As I’ve been saying for a couple of weeks now, I am using this market more or less as a barometer of Euro strength or weakness, and placing trades for or against the Euro in other markets. That being the case, I do think that this market is important, but with so much resistance just above the 1.3650 level, and so much supportive action at the 1.35 level, it’s really difficult to take this market seriously at the moment.
Bullish for the moment, but ultimately it’s still a sideways market
At the moment, the market looks rather bullish, but I don’t think that the market can break out anytime soon. To be honest, I don’t even see the catalyst that could change things, and as a result it’s very possible that this market simply slams around and is only best suited for short-term traders that are looking for 20 pips or so at a time.

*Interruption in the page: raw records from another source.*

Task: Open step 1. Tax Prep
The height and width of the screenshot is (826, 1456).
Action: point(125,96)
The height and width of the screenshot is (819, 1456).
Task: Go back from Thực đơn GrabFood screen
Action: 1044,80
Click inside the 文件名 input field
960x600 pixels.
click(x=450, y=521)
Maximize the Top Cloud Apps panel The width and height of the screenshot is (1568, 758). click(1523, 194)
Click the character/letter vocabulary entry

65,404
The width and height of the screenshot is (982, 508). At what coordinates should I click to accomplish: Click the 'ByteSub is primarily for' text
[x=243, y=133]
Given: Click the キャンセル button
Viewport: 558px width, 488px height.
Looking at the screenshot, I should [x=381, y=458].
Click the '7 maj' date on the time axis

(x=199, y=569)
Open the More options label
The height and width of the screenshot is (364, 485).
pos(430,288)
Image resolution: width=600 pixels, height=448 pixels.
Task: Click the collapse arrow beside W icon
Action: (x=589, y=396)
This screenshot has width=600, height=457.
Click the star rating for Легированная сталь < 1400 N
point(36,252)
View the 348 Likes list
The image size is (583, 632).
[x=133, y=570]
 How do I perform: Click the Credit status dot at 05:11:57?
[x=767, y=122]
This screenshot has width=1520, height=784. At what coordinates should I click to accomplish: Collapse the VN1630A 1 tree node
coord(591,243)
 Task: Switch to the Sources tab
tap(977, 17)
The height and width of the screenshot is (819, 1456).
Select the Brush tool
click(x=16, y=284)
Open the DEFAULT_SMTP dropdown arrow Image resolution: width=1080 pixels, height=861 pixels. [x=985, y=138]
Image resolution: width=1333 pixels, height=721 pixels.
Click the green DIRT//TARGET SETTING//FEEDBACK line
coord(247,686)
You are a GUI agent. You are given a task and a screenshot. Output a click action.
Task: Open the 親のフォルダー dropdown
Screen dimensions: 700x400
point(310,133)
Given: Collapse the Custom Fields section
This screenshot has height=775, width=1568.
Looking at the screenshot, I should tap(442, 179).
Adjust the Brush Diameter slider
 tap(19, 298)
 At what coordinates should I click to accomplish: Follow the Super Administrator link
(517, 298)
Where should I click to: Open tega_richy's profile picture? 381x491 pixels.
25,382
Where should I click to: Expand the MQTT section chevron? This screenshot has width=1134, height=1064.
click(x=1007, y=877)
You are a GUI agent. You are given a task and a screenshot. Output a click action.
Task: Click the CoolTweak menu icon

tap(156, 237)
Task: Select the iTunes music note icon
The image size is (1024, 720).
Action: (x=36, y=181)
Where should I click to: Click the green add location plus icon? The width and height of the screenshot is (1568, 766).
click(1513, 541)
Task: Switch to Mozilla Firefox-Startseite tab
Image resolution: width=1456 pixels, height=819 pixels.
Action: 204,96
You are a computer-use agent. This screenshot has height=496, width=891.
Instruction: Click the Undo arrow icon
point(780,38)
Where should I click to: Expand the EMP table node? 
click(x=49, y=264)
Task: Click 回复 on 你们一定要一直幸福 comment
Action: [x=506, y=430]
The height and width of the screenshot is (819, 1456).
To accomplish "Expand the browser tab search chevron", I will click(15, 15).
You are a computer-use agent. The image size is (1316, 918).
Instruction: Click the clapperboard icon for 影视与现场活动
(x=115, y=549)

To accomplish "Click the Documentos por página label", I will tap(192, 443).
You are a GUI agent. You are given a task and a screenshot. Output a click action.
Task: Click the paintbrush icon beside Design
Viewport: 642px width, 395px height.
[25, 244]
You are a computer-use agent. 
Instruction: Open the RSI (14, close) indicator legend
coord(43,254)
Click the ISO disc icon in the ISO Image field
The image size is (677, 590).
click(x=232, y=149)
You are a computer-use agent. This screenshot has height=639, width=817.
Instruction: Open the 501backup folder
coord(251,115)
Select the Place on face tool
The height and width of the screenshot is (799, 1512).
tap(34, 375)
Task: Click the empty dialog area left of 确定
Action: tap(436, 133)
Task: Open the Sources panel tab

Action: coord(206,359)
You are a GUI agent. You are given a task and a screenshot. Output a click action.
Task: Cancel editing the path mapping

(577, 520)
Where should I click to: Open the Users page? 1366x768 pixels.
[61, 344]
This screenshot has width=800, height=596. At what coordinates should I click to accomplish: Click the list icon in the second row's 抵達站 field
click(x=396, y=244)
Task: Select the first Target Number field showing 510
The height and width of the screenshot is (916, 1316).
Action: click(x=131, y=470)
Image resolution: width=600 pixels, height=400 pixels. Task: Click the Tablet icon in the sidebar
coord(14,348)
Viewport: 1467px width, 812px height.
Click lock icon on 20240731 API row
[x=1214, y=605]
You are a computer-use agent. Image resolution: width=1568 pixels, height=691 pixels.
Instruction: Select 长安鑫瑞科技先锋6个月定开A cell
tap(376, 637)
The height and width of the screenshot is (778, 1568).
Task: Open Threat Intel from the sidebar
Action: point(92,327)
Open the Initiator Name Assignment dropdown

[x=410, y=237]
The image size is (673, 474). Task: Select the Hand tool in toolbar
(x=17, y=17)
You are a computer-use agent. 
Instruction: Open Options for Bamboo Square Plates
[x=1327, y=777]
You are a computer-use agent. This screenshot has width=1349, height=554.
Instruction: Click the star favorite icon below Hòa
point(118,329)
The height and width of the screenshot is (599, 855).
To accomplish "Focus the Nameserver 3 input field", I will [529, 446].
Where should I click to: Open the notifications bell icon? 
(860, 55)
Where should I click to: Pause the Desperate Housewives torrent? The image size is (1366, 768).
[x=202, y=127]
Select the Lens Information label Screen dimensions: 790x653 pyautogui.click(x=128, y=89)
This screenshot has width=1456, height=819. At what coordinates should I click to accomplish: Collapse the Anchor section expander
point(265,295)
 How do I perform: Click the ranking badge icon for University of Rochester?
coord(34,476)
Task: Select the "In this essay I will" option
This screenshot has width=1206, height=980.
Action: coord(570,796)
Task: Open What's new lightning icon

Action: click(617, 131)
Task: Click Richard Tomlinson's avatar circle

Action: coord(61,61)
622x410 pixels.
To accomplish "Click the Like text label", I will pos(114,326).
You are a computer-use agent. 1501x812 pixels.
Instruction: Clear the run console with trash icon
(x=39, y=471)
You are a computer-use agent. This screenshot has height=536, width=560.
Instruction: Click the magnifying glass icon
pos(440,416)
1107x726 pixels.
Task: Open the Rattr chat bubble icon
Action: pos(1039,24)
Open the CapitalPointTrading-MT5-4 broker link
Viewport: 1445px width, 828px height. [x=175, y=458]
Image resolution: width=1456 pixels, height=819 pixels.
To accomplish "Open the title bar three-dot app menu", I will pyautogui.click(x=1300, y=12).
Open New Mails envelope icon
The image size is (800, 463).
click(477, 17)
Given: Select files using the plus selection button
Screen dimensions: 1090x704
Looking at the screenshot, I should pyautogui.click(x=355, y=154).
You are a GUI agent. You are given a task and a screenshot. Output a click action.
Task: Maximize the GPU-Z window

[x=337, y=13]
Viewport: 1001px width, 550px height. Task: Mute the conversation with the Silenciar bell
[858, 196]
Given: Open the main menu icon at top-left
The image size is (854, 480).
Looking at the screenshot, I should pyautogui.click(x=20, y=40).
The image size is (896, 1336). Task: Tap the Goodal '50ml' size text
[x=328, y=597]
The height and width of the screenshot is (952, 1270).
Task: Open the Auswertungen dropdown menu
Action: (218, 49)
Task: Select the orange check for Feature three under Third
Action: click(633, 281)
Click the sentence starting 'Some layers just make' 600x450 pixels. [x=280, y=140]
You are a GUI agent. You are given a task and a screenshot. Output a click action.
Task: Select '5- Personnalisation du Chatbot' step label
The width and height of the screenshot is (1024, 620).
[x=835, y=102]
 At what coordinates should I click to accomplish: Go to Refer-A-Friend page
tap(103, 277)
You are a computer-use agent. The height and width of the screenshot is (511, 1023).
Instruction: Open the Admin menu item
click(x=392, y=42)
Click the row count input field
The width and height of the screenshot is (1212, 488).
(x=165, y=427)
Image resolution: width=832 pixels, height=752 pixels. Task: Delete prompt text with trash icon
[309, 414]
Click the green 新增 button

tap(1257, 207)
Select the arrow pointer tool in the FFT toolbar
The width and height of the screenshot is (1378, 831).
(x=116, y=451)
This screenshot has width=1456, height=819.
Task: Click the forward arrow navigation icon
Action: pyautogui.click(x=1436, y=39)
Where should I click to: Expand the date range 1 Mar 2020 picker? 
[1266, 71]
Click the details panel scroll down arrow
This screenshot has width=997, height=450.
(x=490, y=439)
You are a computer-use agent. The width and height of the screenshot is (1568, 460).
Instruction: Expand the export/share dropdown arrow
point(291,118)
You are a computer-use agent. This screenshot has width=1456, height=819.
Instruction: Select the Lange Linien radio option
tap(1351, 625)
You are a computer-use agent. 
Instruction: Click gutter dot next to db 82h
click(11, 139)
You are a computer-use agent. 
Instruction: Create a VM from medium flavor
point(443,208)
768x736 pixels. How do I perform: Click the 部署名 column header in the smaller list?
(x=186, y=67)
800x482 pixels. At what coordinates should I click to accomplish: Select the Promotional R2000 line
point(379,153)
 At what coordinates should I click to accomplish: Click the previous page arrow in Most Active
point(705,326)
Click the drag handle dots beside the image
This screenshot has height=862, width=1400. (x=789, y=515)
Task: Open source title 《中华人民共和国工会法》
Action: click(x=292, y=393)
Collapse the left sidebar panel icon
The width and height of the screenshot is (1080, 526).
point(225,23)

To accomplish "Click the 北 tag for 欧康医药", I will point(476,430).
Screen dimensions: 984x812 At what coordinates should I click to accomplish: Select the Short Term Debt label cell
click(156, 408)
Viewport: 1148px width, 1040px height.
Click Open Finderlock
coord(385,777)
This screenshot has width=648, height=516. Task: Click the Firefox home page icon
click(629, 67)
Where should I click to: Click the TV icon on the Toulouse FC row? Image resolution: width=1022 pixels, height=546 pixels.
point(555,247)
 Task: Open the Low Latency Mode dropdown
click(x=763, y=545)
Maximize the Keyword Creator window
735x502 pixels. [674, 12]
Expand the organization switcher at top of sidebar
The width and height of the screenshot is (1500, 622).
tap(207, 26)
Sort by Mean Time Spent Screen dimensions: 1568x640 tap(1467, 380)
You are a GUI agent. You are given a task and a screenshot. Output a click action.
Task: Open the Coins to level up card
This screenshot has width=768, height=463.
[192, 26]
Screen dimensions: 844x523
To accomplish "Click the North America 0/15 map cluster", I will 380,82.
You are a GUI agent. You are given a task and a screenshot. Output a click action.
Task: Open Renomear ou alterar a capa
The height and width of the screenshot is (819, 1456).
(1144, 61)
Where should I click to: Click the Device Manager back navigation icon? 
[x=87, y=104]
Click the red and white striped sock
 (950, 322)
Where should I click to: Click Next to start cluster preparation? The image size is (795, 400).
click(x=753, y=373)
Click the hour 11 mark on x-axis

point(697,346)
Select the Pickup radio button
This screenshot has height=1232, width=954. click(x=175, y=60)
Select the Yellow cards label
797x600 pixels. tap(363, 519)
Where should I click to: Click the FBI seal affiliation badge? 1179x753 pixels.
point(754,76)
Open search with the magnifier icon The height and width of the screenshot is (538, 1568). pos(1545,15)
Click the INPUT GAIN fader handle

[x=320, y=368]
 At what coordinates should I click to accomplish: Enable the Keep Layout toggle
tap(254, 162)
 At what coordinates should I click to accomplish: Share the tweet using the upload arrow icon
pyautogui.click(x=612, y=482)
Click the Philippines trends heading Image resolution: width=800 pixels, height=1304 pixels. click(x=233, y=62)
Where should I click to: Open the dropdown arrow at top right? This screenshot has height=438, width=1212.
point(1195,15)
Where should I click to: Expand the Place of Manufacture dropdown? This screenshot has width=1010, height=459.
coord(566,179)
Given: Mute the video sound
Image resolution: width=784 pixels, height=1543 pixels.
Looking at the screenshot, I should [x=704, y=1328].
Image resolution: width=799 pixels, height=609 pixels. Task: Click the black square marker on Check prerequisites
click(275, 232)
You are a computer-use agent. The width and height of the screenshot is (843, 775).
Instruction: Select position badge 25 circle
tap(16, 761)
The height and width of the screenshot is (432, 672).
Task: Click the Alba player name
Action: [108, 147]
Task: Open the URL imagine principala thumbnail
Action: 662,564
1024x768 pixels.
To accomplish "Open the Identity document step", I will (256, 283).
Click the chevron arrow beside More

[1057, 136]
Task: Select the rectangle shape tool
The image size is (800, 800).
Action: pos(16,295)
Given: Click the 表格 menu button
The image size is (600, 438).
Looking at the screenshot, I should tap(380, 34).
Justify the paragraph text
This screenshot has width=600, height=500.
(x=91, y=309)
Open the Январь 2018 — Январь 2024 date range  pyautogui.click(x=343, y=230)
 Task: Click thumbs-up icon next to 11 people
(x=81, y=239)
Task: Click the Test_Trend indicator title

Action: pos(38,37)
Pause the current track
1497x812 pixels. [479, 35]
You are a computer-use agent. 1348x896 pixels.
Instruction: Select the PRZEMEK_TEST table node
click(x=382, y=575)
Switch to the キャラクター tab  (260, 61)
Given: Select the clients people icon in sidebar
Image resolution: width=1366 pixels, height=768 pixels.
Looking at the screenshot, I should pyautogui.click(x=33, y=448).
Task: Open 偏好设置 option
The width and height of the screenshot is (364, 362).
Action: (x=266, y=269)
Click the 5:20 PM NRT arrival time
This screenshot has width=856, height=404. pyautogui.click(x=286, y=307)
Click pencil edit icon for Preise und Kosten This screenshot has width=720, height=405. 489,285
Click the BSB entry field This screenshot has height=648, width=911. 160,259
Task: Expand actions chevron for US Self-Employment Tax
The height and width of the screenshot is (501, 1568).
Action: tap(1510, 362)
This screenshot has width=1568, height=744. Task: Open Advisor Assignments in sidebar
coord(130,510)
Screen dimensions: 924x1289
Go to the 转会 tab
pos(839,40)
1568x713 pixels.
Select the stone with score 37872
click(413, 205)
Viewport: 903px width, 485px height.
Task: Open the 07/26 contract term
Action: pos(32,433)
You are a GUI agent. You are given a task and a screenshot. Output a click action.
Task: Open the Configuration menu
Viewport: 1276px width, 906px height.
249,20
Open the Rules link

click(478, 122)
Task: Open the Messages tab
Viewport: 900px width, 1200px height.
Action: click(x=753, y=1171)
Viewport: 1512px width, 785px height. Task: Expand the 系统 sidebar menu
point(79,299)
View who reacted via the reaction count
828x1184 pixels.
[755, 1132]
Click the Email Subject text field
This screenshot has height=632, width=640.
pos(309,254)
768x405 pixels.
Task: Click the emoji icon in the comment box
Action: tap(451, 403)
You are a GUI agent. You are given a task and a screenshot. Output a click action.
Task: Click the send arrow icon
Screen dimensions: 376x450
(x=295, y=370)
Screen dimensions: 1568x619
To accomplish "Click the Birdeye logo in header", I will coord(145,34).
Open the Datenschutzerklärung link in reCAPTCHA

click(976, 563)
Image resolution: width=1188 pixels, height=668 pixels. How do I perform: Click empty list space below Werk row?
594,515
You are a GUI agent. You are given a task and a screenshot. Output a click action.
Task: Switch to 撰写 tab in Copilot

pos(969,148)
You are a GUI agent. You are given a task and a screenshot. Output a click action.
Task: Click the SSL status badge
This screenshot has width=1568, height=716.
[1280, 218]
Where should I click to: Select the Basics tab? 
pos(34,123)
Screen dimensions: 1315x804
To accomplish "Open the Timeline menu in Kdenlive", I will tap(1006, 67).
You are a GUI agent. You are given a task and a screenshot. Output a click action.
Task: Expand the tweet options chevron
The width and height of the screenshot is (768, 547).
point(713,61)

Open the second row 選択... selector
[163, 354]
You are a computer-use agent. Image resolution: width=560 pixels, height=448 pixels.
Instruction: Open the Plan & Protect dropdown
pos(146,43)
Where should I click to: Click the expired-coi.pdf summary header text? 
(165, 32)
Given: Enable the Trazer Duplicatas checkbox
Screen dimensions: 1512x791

If we do fall from here, I see a significant amount of support near the 1.3550 handle as well, although the real support is at the aforementioned 1.35 handle. There are so many different places that markets can find trouble at that the pair is of very little interest to me, and quite frankly I suspect that most of the summer will be stuck in this range. In fact, I think that this could be the summer range that we are looking at, thereby making this a market that could eventually be explosive, as markets can’t sit tight forever, but until we get some type of impulsive candle, there’s no reason to risk money.